The expected output is exactly the lines below, starting at the line with "Given: Click the flame hot deal icon" and ending at the line with "Screen dimensions: 712x474", both included; no other line belongs in it.

━━━━━━━━━━━━━━━━━━━━━━━━━━━━━━

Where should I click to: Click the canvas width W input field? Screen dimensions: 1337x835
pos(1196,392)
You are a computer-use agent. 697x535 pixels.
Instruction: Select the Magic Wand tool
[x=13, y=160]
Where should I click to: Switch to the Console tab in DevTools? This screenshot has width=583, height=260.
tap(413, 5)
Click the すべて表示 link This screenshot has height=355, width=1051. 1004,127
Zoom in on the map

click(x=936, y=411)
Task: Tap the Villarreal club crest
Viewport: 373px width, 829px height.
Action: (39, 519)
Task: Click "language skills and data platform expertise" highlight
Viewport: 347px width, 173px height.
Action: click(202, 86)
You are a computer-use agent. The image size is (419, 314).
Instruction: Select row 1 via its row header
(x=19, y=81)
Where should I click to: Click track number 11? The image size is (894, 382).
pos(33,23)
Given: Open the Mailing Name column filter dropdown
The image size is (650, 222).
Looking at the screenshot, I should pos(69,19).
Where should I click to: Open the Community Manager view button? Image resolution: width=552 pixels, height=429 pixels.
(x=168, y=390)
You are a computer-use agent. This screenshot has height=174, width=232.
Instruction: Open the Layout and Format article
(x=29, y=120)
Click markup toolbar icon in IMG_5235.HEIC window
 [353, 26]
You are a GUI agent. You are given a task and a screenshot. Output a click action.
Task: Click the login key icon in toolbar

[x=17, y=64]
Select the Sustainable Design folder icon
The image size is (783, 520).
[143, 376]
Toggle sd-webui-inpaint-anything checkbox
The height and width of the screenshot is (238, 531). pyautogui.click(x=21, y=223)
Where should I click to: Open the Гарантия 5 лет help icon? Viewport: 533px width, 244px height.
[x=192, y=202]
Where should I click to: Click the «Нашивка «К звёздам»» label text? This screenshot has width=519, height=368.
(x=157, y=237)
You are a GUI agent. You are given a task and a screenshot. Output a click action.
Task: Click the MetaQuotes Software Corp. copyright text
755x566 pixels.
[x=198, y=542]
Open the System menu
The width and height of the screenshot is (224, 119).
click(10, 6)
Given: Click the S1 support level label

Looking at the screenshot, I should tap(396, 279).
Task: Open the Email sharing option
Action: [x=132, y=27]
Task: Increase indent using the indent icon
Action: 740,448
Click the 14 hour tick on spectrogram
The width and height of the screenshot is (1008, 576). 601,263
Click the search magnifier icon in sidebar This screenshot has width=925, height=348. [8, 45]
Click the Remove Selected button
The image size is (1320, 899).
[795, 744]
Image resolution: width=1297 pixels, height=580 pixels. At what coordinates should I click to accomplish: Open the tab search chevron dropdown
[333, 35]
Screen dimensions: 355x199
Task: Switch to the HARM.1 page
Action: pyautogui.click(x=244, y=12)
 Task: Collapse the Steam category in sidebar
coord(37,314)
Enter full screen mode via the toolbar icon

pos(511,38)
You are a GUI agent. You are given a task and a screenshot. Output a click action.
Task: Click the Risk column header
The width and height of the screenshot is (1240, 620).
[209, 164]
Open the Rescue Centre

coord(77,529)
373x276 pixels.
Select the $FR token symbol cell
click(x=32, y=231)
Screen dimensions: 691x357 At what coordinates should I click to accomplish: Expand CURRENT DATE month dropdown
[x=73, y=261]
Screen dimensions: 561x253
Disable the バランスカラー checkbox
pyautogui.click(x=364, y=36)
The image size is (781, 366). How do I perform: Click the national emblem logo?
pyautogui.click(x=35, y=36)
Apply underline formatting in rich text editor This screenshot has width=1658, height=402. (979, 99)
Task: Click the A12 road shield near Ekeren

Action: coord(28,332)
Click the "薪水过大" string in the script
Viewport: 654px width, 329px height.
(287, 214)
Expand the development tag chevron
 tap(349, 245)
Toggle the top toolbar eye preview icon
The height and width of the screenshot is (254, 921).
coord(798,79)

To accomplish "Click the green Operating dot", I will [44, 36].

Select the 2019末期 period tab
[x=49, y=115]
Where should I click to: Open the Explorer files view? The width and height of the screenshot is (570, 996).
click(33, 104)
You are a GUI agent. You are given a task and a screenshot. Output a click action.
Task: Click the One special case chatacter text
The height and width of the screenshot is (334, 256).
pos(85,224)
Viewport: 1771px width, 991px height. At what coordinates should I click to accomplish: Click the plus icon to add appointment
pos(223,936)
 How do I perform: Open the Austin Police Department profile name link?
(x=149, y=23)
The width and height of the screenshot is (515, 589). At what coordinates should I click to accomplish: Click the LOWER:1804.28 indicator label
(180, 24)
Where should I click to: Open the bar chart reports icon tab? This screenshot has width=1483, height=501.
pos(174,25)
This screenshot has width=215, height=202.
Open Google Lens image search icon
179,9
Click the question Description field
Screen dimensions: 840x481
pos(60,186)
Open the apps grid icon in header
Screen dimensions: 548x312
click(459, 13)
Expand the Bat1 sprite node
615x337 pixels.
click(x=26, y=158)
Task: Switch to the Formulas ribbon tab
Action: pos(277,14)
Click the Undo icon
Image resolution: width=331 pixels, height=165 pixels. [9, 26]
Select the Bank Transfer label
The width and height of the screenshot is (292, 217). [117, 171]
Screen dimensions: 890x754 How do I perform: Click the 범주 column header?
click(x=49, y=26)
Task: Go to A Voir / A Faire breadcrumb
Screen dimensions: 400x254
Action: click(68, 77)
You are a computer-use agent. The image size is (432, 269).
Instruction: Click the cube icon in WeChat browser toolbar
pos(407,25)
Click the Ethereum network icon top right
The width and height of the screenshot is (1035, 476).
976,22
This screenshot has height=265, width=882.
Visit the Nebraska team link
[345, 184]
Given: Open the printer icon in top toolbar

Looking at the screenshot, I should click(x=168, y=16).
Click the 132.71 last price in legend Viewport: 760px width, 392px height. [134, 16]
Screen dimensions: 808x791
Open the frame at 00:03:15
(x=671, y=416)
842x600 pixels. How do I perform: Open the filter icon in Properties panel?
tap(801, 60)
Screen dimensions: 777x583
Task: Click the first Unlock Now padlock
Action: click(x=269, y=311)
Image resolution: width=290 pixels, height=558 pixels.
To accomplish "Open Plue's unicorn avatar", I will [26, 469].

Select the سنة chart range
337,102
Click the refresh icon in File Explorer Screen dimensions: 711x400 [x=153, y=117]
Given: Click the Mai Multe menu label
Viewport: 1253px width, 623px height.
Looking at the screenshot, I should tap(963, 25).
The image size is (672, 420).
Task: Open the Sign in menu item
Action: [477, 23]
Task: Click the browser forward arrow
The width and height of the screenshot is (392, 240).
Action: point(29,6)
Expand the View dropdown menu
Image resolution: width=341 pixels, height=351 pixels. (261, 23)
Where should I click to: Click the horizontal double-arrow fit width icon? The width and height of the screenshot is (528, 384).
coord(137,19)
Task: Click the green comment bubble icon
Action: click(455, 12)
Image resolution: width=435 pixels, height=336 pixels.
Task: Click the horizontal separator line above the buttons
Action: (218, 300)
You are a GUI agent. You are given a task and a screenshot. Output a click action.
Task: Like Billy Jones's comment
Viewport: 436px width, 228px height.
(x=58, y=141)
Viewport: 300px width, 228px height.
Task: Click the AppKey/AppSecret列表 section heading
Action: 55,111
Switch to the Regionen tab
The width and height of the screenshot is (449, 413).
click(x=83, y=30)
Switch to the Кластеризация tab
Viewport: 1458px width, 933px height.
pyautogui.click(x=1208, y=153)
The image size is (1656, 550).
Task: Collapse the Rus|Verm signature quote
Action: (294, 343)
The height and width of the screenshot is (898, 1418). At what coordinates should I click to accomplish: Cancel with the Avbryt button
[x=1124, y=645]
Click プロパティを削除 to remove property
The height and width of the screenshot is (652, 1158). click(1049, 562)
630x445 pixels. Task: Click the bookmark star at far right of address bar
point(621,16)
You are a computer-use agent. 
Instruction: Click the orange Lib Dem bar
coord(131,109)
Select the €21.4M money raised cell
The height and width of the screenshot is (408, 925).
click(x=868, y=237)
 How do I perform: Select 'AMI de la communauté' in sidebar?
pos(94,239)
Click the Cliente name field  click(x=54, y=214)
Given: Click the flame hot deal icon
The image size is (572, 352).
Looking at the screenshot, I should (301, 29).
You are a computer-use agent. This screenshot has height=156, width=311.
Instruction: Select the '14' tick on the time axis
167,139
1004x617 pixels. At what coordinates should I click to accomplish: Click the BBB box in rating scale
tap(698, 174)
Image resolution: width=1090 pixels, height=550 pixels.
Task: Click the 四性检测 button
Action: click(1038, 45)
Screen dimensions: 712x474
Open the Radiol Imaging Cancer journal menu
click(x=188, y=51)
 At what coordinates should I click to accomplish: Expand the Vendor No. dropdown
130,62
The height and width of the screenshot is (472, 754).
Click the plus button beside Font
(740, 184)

━━━━━━━━━━━━━━━━━━━━━━━━━━━━━━

> **ANSWER FOR THIS EXERCISE**
Given: Click the flame hot deal icon
The image size is (572, 352).
Looking at the screenshot, I should (301, 29).
You are a computer-use agent. This screenshot has height=156, width=311.
Instruction: Select the '14' tick on the time axis
167,139
1004x617 pixels. At what coordinates should I click to accomplish: Click the BBB box in rating scale
tap(698, 174)
Image resolution: width=1090 pixels, height=550 pixels.
Task: Click the 四性检测 button
Action: click(1038, 45)
Screen dimensions: 712x474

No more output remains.